In this benchmark they give the LLM the necessary information to determine what is missing. For example “here is a poem, here is a version of that same poem that may or may not be missing lines. Are any lines missing?
It’s more a tuning issue IMHO than an inherent weakness in LLMs.
If I was asked to find an omission in an ML paper, my brain compares it with other ML papers, it does not need to compare it to Star Ward, Top Gear, Greek history, pottery and the other 1000s of contexts I may know about.
That is still hard. You only have so many attention heads looking for things.. you can't pay attention to EVERYTHING.. which is what is required to find the omission.
Here are two verses of a poem (song) in Mandarin Chinese:
yi quan ting ni de
er gei ni hao de
shu dao san yong yuan ai ni yi ge
si bu hui fan cuo
wu bu hui luo suo
shuo ni xiang shuo de
zuo ni xiang zuo de
bie pa shi bai yin wei ni you wo
pei ni kan ri luo
pei ni yi qi chang wan wo men ai de ge
I removed two lines. Where did that happen?
Would your answer be different if I told you that I might or might not have removed some lines?
> …
> I removed two lines. Where did that happen?
If you read the paper you will see they provide the original as well as the version missing information.
I did mention this in my comment too.
I am quite sure I could find your two missing lines if you provide me the full poem.
Given that you are a prolific commenter on HN, I am sure a LLM could be fine tuned to detect missing text from your comments without additional information. For example …
> WinForms is still around. There have been further tec lly just a big tire fire and about the best you can do is to ignore all of them and develop in WinForms.
It’s probably possible to detect missing information from “tec” until “lly”. But to know what is between is not possible for a human either, beyond plausible guesses.

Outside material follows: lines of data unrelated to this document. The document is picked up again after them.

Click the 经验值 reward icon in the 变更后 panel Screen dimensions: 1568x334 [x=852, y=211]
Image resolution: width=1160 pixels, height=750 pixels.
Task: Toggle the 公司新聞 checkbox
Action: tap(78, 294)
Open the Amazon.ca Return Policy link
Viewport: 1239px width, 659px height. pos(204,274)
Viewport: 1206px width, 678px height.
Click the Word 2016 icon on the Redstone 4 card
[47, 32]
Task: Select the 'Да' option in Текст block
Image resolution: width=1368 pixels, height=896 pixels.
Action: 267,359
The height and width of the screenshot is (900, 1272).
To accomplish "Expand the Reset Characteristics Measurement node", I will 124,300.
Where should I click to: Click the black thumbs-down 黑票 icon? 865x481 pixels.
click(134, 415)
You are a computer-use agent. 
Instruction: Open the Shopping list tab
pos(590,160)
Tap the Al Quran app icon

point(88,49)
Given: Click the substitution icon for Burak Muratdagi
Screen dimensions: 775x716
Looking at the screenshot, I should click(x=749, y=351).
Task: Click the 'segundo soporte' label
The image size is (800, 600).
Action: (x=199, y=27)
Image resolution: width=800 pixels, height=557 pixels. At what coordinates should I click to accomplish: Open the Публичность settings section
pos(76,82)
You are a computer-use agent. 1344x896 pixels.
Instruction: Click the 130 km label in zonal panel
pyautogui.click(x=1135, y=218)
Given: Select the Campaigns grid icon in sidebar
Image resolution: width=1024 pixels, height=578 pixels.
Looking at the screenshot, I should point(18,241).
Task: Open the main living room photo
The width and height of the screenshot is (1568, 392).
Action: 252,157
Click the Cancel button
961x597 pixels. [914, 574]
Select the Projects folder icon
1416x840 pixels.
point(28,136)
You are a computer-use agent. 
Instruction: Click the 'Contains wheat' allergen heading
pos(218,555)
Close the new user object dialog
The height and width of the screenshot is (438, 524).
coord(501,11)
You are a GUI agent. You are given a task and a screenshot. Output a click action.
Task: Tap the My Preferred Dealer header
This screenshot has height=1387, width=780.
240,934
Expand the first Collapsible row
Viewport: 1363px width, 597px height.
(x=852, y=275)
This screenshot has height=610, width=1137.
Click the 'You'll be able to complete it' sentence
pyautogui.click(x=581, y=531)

The fact that the original was provided doesn't demonstrate that it's necessary to the task. You can identify missing text without needing to know what was there.
> Given that you are a prolific commenter on HN, I am sure a LLM could be fine tuned to detect missing text from your comments without additional information.
Same thing. Why would you need to do tuning on text authored by me? You can easily detect missing text of that style by the fact that the sentence you have fails to be English. You can do the same thing in text for which you have no prior experience of the author.
> I am quite sure I could find your two missing lines if you provide me the full poem.
But hey, if you insist:
轻轻贴近你的耳朵
사랑해요
情话永远不嫌太多对你说
一全听你的
二给你好的
数到三永远爱你一个
四不会犯错
五不会啰嗦
每天为你打 call, cook 也不错
轻轻贴近你的耳朵
사랑해요
情话永远不嫌太多对你说
打开你的爱情手册
就在此刻
为你唱的专属情歌要记得
说你想说的
做你想做的
别怕失败因为你有我
陪你看日落
陪你等雨过
陪你一起唱完我们爱的歌
轻轻贴近你的耳朵
사랑해요
情话永远不嫌太多对你说
打开你的爱情手册
就在此刻
为你唱的专属情歌要记得
我轻轻靠近你的耳朵
说爱你不嫌太多
如果相遇的几率亿万分之一那么多
请相信我的真真真心比宇宙还辽阔
我会牵着你的手知道你全部接受
打开你的爱情手册
就在此刻
这首专属情歌 请记得
I’d therefore conjecture that lines are missing after ‘ge’ and ‘ge’.
This of course assumes Chinese poetry is based on vowels matching as e.g it is the case in german and not based on rhythm as would be the case in Latin and Arabic.
For needle in a haystack you have to pay attention to the thing that you are trying to find. Attention can do this pretty well.
When looking for an omission, that omission can be anything, you can only reason about it by comparing one whole context to another whole context. The attention layers can't really do that.
This is similar to the "rank a long set of things" problem. Absent some meta cognition process, they just can't do that.